Reseña | "Una muerte muy dulce", de Simone de Beauvoir
La narración va dando saltos al pasado, lo que le permite a
la escritora francesa esbozar un retrato sin concesiones de la personalidad de
su madre: hablar de la muerte precisa irremediablemente hablar de la vida. Así,
conocemos detalles de la Françoise madre, esposa e hija. Aunque es claramente
en la primera faceta donde la autora se detiene para abordar lo complicado de
su relación con ella, de esa “dependencia querida y detestada” que siente hacia
su madre. Los conflictos entre ambas debido al ateísmo y a la vida liberal de
Simon, así como su falta de comunicación salen de este modo a la luz: “El
silencio entre las dos se hizo totalmente opaco. Hasta la salida de La
invitada ella ignoraba casi todo de mi vida. Trató de convencerse de que
por lo menos en el renglón moralidad yo era ‘seria’. Los rumores que corrían
demolieron sus ilusiones, pero en ese momento nuestra relación había cambiado”
(p. 64). Al final, la escritora se sorprende de lo indiferente pero, al
mismo tiempo, de lo esencial que la figura de su madre resulta en su vida,
y el libro se nos revela como una contestación a una pregunta fundamental:
“¿Por qué me sacudió con tanta fuerza la muerte de mi madre?”

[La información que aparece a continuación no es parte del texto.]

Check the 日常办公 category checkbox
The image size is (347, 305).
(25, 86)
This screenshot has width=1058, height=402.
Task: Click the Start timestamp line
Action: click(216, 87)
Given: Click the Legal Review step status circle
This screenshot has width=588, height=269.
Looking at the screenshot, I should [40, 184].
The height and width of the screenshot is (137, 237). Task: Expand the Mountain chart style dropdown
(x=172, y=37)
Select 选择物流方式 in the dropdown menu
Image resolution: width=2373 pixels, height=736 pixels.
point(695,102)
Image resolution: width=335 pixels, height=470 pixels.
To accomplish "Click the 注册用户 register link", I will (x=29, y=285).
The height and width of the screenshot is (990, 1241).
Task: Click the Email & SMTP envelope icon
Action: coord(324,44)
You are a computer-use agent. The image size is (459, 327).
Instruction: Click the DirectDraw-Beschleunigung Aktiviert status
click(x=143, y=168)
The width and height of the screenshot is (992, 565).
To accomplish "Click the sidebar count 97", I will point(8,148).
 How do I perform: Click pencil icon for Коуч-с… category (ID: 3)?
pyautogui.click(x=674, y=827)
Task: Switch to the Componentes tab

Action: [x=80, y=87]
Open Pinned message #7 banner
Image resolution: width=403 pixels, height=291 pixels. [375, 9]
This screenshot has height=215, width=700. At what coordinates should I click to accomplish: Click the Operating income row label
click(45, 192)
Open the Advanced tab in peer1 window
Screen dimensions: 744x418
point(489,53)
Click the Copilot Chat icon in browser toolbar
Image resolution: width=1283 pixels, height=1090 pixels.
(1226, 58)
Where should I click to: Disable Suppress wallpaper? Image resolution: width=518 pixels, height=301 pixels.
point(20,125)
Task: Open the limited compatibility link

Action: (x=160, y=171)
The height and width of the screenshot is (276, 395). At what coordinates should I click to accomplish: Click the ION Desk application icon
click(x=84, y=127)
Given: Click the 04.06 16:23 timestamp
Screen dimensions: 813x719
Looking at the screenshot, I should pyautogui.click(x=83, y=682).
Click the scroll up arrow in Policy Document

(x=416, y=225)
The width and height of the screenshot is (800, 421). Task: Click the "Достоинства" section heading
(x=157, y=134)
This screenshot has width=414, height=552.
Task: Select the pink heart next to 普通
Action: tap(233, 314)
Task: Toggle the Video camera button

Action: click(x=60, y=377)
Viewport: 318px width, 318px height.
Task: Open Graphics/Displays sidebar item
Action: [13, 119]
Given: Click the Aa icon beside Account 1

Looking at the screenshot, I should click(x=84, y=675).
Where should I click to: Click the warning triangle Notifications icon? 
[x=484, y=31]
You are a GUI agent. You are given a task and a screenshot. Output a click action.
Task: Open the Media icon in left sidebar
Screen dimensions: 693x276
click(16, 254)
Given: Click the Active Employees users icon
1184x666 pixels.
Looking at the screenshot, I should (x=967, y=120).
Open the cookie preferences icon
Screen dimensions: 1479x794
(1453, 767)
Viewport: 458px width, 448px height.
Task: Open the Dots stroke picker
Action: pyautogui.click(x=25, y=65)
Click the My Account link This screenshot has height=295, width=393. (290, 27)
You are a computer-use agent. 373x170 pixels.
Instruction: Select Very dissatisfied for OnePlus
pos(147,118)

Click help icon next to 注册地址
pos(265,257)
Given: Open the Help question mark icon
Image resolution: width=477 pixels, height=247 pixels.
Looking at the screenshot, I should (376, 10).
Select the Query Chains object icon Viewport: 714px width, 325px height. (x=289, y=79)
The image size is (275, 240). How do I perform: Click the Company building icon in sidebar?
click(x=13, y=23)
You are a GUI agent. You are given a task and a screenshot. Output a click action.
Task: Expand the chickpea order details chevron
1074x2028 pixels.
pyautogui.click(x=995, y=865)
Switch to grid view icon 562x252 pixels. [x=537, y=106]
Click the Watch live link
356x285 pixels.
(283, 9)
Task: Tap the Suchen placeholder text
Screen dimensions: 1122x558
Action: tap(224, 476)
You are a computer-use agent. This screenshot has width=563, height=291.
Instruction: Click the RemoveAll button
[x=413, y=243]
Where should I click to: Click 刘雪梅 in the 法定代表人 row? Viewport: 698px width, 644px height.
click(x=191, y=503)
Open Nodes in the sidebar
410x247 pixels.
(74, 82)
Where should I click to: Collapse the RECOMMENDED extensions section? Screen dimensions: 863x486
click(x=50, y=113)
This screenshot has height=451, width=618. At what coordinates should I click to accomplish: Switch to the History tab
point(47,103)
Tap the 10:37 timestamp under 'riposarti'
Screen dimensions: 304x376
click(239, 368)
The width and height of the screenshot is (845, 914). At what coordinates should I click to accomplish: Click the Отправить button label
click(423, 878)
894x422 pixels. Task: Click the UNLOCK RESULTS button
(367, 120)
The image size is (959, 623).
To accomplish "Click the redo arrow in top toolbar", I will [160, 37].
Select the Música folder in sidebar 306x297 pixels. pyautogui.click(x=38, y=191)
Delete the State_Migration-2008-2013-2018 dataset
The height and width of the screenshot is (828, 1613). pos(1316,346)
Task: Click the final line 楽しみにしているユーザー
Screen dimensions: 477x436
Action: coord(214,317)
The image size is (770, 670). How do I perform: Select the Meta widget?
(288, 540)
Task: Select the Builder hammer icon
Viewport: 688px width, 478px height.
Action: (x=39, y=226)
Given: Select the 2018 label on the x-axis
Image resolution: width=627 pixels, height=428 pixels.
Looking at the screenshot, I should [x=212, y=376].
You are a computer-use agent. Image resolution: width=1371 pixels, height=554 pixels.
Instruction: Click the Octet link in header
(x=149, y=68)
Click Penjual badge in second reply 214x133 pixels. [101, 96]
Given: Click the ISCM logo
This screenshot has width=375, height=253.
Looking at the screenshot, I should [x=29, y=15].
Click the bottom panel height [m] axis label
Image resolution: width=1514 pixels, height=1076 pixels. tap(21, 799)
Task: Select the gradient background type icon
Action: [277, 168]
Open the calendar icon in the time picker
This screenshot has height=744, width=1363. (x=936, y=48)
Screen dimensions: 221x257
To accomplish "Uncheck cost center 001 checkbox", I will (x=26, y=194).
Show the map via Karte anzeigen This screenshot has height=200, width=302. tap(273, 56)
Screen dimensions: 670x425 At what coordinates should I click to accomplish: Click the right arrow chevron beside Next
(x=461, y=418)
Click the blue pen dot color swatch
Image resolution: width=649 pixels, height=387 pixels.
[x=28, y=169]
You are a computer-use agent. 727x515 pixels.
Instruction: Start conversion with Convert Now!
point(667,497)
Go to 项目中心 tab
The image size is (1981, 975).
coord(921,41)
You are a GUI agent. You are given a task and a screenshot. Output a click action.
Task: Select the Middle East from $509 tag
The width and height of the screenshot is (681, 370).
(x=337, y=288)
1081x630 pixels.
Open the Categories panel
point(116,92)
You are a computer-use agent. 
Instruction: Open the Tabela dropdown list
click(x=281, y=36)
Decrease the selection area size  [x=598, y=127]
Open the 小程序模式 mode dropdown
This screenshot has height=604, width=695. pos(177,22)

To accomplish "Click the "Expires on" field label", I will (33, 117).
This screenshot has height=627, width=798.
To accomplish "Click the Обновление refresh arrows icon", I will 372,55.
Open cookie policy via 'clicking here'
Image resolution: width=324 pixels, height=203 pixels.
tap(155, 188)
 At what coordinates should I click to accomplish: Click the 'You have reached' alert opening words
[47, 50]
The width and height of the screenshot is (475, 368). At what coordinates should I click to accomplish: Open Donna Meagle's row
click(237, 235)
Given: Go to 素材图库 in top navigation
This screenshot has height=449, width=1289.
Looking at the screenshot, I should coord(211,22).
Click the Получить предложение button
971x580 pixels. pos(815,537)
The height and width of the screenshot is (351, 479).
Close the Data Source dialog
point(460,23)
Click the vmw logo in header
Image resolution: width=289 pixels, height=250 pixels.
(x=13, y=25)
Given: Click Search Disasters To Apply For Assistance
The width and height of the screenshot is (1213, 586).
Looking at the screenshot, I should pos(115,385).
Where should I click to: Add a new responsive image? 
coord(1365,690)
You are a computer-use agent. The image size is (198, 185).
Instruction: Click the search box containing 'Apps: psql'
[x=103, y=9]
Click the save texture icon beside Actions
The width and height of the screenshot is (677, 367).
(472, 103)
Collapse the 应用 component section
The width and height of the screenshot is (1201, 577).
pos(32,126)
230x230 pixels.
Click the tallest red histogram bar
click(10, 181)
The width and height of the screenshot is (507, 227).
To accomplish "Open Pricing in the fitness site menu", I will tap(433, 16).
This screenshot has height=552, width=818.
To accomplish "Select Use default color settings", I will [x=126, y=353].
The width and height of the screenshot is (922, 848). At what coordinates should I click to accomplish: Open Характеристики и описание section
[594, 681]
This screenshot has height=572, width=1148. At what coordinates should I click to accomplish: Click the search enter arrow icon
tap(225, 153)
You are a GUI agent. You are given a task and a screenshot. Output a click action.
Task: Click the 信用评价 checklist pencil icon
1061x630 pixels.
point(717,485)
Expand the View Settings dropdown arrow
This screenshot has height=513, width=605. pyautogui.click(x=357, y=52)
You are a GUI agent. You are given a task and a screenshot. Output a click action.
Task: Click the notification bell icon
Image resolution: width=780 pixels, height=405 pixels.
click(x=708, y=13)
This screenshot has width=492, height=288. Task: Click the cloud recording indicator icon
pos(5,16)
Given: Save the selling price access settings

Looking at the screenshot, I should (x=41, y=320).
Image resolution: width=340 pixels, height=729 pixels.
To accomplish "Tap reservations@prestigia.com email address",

A lo largo de esta crónica, De Beauvoir también va refiriendo la manera en la que la enfermedad de Françoise irrumpe en su vida diaria: los cambios en su rutina, el acortamiento de los viajes, los desvelos, los cuidados –siempre compartidos con su hermana, Poupette, a quien, por cierto, dedica el libro–, las charlas que al respecto mantiene con su amante y colega Jean-Paul Sartre, las inevitables diferencias con doctores y enfermeras… Pero es realmente en las cavilaciones que estas circunstancias suscitan en la autora, en las dudas y en las contradicciones que le generan, donde se halla la fuerza del libro: el deseo y el miedo de que la muerte por fin se haga presente; las añoranzas y los reproches que deja el fallecimiento de un ser querido y, sobre todo, la constatación de ese hecho antinatural que, a cualquier edad y por la causa que sea, es la muerte: “No existe muerte natural: nada de lo que sucede al hombre es natural puesto que su sola presencia cuestiona al mundo. Todos los hombres son mortales: pero para todos los hombres la muerte es un accidente y, aun si la conoce y la acepta, es una violencia indebida” (pp. 98-99).
Es una lástima que este libro tan personal e introspectivo de una de las autoras fundamentales del siglo XX se encuentre descatalogado desde hace varios años. Yo lo leí en la edición de 2002 de Editorial Sudamericana.